A ce titre, leur surnom n'est pas usurpé, et les couleurs étonnantes des visages de Van Dongen et de Rouault, le dessin de plus en plus schématique de Matisse, les aplats presque géométriques de Braque continuent aujourd'hui à retenir l'attention des amateurs les plus blasés.

Le travail de la forme et celui de la couleur ne sont pourtant pas de même nature.

Très vite, il apparaît que les coloristes purs, comme Van Dongen ou Rouault, se distinguent de leurs camarades plus attachés à renouveler l'art du dessin.

C'est le cas de Dufy, notamment, mais aussi de Matisse, même si celui-ci est sans doute de tous celui qui pousse l'expérience le plus loin dans les deux directions.

C'est Matisse qui, poursuivant son évolution personnelle, va le premier s'éloigner d'un mouvement dont il était apparu comme la principale figure.

Vers 1908, il commence à ressentir le besoin de « remettre de l'ordre dans la sensation colorée».

A l'émotion presque violente de sa période fauve, succèdent des toiles plus apaisées : équilibre, pureté et tranquillité sont désormais les grandes lignes d'une esthétique personnelle dans laquelle le fauvisme apparaît a posteriori comme un moment de libération.

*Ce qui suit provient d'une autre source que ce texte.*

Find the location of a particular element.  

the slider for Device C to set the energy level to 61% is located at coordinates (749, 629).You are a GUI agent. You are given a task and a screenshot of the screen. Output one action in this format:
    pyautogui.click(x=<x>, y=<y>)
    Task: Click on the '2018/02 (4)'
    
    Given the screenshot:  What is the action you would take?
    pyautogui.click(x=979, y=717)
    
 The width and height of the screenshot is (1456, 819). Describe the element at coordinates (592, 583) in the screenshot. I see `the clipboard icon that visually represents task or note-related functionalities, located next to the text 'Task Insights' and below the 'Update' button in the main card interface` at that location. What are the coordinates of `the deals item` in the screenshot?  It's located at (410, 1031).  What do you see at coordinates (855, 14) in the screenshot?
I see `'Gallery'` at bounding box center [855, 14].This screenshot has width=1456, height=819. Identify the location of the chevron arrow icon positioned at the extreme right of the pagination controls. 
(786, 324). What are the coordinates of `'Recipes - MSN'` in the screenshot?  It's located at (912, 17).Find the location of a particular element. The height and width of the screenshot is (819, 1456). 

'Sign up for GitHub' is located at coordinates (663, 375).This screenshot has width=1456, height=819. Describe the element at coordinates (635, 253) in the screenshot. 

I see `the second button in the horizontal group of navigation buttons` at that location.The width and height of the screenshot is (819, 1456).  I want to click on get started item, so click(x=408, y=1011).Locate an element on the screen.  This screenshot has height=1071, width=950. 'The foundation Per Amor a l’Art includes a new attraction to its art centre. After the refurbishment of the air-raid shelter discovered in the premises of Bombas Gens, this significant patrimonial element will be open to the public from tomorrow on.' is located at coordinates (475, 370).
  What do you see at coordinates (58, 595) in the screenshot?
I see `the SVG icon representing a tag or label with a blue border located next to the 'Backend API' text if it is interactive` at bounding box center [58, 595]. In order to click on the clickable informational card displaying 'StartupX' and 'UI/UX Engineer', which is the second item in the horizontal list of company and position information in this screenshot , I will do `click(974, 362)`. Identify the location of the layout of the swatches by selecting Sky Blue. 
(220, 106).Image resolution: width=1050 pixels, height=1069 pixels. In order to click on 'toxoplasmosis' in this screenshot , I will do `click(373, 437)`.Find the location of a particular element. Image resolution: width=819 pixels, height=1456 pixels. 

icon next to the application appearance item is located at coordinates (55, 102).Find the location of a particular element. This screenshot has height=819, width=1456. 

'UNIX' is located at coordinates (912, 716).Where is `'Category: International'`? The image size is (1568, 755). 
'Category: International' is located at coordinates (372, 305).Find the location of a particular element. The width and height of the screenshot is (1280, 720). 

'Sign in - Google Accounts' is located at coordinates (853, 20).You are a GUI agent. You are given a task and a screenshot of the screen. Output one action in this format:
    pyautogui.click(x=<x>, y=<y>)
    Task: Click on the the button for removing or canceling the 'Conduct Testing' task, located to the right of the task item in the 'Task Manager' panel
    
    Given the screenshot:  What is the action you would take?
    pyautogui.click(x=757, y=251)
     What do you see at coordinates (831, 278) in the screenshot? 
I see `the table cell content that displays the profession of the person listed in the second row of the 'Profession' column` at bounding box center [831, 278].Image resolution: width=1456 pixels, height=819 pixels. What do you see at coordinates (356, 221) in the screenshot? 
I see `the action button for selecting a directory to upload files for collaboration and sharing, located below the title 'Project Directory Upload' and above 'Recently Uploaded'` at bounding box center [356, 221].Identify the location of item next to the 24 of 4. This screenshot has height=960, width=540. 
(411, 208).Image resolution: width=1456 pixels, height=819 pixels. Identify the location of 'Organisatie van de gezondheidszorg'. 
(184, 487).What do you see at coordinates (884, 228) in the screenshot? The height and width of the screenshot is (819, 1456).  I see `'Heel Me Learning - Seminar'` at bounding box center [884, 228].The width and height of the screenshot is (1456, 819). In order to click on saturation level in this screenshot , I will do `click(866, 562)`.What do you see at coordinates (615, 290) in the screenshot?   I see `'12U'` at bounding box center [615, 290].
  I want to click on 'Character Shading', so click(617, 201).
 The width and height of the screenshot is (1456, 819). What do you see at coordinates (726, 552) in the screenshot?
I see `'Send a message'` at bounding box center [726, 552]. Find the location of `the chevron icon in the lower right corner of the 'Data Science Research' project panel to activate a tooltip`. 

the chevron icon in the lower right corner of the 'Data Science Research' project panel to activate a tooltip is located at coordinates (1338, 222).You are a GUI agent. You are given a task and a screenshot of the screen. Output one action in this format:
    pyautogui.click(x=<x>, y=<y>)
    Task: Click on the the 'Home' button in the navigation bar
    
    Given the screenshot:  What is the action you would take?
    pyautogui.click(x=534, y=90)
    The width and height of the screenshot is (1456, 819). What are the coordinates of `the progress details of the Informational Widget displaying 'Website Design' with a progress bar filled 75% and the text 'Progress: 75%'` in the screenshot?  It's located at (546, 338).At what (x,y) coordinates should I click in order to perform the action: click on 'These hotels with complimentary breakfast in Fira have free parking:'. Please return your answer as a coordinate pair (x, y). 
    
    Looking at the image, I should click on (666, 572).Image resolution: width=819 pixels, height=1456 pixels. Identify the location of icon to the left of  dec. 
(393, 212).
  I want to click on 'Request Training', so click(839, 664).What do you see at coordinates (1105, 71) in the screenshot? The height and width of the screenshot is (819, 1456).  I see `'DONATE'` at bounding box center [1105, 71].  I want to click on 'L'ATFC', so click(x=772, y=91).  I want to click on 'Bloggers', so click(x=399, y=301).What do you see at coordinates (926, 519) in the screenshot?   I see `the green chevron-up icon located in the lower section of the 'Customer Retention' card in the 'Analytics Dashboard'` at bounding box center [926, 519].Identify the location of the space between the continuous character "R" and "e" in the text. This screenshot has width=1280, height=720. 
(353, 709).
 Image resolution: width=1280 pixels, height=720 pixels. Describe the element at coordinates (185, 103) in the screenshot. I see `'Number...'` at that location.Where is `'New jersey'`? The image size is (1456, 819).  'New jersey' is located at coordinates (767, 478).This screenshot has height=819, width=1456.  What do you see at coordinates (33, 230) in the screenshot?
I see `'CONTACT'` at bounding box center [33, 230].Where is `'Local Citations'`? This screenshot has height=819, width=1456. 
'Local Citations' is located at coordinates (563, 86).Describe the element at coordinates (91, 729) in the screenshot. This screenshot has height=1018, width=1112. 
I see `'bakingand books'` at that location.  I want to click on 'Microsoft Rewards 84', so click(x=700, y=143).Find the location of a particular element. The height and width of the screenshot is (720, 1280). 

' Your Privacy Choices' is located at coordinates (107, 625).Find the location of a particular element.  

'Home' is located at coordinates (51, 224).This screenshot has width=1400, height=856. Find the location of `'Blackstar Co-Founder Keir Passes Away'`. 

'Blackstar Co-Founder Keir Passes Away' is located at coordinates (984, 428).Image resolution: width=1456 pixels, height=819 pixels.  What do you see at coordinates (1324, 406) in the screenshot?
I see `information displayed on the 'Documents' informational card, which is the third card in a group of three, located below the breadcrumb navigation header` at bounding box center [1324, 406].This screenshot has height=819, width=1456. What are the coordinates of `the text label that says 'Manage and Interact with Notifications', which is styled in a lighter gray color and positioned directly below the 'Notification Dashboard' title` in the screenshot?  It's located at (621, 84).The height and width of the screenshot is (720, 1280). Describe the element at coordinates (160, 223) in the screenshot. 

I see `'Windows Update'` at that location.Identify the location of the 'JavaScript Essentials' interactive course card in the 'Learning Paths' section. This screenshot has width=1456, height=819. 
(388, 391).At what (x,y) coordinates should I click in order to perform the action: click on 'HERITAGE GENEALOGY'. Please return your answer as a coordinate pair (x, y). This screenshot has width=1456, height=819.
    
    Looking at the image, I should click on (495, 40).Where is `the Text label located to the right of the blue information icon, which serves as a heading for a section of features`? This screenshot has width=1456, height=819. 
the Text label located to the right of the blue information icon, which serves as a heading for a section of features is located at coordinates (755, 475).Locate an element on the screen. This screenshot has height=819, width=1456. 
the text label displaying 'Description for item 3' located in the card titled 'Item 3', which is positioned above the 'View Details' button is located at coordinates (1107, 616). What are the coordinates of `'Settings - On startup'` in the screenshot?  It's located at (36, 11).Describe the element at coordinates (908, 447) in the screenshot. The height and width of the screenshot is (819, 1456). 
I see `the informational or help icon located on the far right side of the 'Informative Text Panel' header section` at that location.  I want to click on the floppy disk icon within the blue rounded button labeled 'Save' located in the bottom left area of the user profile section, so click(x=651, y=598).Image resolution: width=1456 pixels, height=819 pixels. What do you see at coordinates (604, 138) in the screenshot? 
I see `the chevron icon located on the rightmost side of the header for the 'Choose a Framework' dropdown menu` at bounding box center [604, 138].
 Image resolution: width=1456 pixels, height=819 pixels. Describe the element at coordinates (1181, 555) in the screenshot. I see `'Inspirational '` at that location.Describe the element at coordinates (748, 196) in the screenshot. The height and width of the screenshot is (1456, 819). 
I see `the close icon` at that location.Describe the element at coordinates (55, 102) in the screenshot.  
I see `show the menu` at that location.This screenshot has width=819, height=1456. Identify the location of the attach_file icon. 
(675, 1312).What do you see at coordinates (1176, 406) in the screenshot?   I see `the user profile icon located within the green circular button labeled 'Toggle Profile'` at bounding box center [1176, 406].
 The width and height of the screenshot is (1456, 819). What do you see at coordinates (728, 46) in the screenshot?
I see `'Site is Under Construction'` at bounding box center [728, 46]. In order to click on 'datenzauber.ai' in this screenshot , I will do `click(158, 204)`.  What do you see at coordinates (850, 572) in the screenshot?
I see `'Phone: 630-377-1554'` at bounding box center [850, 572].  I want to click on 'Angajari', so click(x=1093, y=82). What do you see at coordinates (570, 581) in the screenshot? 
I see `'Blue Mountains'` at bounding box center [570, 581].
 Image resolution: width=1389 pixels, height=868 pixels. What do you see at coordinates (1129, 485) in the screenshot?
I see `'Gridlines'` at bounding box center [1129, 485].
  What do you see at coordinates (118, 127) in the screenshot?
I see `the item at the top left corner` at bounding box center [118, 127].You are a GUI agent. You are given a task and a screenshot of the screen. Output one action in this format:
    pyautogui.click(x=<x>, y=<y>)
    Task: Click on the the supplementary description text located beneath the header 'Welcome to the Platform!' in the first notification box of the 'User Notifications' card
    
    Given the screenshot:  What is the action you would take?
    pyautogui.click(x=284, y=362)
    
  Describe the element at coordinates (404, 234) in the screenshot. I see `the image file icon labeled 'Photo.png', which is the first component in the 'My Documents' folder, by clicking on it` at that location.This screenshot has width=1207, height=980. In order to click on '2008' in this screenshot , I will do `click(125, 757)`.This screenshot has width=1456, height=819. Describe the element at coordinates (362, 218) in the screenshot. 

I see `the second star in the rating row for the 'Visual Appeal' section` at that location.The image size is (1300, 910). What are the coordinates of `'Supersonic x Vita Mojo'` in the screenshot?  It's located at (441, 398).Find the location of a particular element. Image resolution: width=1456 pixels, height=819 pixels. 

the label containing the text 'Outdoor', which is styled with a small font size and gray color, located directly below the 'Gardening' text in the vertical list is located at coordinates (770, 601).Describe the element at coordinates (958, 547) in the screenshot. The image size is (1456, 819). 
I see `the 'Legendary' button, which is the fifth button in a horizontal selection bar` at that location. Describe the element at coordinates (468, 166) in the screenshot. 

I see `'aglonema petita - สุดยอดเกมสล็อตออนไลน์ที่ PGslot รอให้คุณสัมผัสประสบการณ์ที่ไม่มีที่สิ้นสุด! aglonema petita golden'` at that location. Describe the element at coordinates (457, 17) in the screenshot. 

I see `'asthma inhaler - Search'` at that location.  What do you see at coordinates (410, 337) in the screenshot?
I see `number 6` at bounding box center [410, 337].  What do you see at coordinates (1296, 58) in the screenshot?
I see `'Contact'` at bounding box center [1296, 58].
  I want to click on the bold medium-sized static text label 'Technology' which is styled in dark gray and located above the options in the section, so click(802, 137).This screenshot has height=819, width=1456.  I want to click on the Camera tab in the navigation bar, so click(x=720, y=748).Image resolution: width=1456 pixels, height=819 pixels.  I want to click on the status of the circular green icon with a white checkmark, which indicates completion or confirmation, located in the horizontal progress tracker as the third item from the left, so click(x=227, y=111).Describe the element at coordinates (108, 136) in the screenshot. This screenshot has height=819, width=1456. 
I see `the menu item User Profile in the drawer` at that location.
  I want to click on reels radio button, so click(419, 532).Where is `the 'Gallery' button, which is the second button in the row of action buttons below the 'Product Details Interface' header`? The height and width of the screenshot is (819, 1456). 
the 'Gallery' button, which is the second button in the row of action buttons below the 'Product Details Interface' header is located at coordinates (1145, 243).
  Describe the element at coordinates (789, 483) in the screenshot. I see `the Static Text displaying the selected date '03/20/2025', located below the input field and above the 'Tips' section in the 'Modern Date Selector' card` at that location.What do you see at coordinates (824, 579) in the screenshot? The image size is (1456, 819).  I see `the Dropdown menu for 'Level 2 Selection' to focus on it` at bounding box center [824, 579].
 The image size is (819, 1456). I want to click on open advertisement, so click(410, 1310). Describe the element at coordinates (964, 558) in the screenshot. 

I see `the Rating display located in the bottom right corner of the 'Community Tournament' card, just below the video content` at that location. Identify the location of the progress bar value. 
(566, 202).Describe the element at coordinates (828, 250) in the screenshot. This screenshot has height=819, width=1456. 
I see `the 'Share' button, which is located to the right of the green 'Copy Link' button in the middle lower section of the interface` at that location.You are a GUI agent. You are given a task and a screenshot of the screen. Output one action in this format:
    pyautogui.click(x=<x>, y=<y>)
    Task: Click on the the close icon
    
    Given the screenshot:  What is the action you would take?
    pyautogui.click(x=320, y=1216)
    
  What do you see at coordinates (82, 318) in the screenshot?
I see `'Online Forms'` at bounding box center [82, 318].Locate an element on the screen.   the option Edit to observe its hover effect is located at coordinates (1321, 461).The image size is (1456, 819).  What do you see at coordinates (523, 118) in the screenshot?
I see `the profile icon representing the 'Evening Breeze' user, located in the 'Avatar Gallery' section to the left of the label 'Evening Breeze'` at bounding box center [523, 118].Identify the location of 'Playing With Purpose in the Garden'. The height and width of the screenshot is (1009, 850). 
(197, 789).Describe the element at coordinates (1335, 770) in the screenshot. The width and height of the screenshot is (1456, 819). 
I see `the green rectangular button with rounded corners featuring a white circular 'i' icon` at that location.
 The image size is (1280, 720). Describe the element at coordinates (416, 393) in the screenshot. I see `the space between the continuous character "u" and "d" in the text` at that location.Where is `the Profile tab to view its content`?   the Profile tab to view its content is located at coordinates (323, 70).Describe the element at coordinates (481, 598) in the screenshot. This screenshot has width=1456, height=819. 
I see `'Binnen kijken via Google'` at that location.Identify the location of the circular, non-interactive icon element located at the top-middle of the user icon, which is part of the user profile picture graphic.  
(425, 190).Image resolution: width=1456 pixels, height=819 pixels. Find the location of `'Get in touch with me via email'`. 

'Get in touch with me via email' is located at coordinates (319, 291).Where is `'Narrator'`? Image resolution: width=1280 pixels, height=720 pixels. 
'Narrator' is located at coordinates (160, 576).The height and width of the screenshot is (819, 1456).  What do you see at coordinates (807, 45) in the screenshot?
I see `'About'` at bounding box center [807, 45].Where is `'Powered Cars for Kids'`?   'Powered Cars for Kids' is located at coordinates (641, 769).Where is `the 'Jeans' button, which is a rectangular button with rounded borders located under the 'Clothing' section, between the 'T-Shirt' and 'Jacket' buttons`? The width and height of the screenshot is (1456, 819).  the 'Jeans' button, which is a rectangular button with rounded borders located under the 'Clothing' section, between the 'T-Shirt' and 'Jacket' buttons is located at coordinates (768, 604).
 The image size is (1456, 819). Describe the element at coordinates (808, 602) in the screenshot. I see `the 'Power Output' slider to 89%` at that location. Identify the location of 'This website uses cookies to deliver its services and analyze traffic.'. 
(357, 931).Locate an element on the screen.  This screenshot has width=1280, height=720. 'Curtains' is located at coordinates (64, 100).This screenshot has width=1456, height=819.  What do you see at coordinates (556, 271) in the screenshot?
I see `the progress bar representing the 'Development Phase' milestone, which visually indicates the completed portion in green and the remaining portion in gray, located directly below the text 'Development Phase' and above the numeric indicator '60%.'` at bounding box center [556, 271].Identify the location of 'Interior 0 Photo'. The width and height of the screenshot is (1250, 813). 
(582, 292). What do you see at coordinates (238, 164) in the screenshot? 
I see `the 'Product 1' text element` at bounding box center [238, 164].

Avec Matisse, ce sont l'ensemble des fauves qui se détachent alors d'une école qui se révèle en fin de compte avoir été une matrice incomparable pour le développement de leur talent.

GRANDES FIGURES ET PETITS MAÎTRES GEORGES BRAQUE (1882-1963) Son nom est lié au cubisme, mais c'est avec le fauvisme que Braque débute sa carrière.

Tout commence en Provence, où il voyage en 1906 et 1907 avec Othon Friesz.

Le Port de l'Estaque (1906) manifeste bien comment la leçon du fauvisme lui permettra par la suite de participer à l'invention du cubisme.

Le libre jeu des grands aplats de couleurs pures laisse déjà deviner la passion pour la construction qui définira le cubisme de Braque.

Le fauvisme est ici l'étape indispensable d'une libération des formes, qui passe en particulier par l'abandon de la perspective.

ANDRÉ DERAIN Dès 1903, cet ami de Vlaminck et Matisse donne avec Le Bal des soldats une première esquisse de ce qui deviendra le fauvisme :couleurs franches largement étalées, prenant le pas sur le dessin (Arbres à l'Estaque, 1906) à la façon de Van Gogh.

Il connaîtra lui aussi l'influence du Sud, où il voyage avec Matisse en 1905.

Sur le plan stylistique, le fauvisme apparaît chez lui comme une étape, son tempérament le portant à assourdir les couleurs et à travailler davantage le modelé (Baigneuse, 1908).

Il expérimentera, au fil du temps, des formules assez variées et, à l'instar de Dufy, se consacrera volontiers à l'art de l'illustration.

RAOUL DUFY (1877-1953) C'est par Friesz que Dufy fait la connaissance de Matisse, dont il subit directement l'influence.

Usant de couleurs violentes appliquées par grands aplats, il peint des foules {14-Jui//et, 1906) et des scènes nautiques, un genre auquel il restera fidèle (Port, 1908).

De son passage par le fauvisme, Dufy retiendra le goût des couleurs pures, l'amour de la lumière, la liberté du trait.

Son art évolue vers une toujours plus grande économie de moyens et trouve son style dans une dissociation entre le dessin et la couleur, celle-ci traitée en aplats, celui-ci vif et allègre (les Nus de 1928).

Ce graphisme léger fera de Dufy un illustrateur apprécié des amateurs.

Il représente ainsi la voie la plus lumineuse et la plus joyeuse ouverte par le fauvisme, à l'opposé de l'itinéraire plus sombre d'un Georges Rouault.

OTHON fRIESZ (1879-1949) En dépit de son nom, Friesz est français.

Héritier des impressionnistes, c'est aux leçons de Van Gogh et de Gauguin qu'il va puiser les ressources qui lui permettront de trouver sa voie.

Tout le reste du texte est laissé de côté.